I’ve been in 102 different countries so far and had a chance to be around different cultures and personalities and I ask a lot of questions about fitness to people such as “what do you want in an exercise program?” “what do you want to do?” because it helps me educate myself and when I put things together I’m going to put it together where it’s just not for me but it’s for everybody. So when I’m teaching the Tae Bo Live program I’m in a room with a bunch of people; it’s live, it’s right in the moment, some people might not have worked out before and some have so I have to be able to get my point across to give everybody a chance to get what they need to get out of their workout. That’s with the new Tae Bo Live is about.
And I’m on the way to opening up my own studio again. I kind of got away from not teaching in my own studio and going around places and teaching but I need to be in my own studio and experimenting and learning how to create more programs to help people. My thing is I want to be able to kick this obesity thing and be able to help kids learn how to get in shape. I’m getting ready to do something with former President Clinton; we’re working on how to teach kids to beat obesity. I was telling the former president I think the easiest way to get a program across to kids is to make it like an iPhone; make it a communication tool. If you’re trying to tell a kid they need to lose weight, it’s not going to happen.
I always say if you teach kids that physical fitness is a communication tool between the mind and the body to help them in other areas like better football players, better basketball players, better listeners, better person in school then it gives them a chance to understand why they need to use physical fitness as an activator to become better at what they do in life. It’s not just losing weight, weight is a byproduct. I’ll actually be leaving soon to spend time with former President Clinton out in Palm Springs we’re doing a program where all the school teachers come in and I’m going to teach them how to get their point across in class as a five-minute physical fitness program while kids are in the classroom and they can push their seats to the side and get them to do stuff – when a child is active in physical fitness they listen better. So I am going to teach them how to do that.
It’s not just losing weight, weight is a byproduct.
BFT: You spoke about the childhood obesity epidemic and that ties into personal fitness and nutrition – what are some of the foods that you eat most to maintain your health and physique?

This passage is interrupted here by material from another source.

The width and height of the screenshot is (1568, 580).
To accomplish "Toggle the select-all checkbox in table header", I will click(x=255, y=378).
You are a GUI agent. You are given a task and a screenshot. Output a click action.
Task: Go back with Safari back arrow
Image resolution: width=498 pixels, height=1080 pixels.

BB: Well one thing is I like to eat a lot of greens especially now that I’ve gotten to the age that I am now, I did that when I was a kid too but now I know antioxidants and greens are really good for everything that we need, so make sure I eat my vegetables. I like to eat a salad in the morning, salad and fruit and that’s how I start my mornings with a big salad and some fruit on top of salad; and then chicken and fish. I’ve kind of gotten away from meat but I do eat meat probably twice a month; not like I used to and I don’t eat fried food like I used to.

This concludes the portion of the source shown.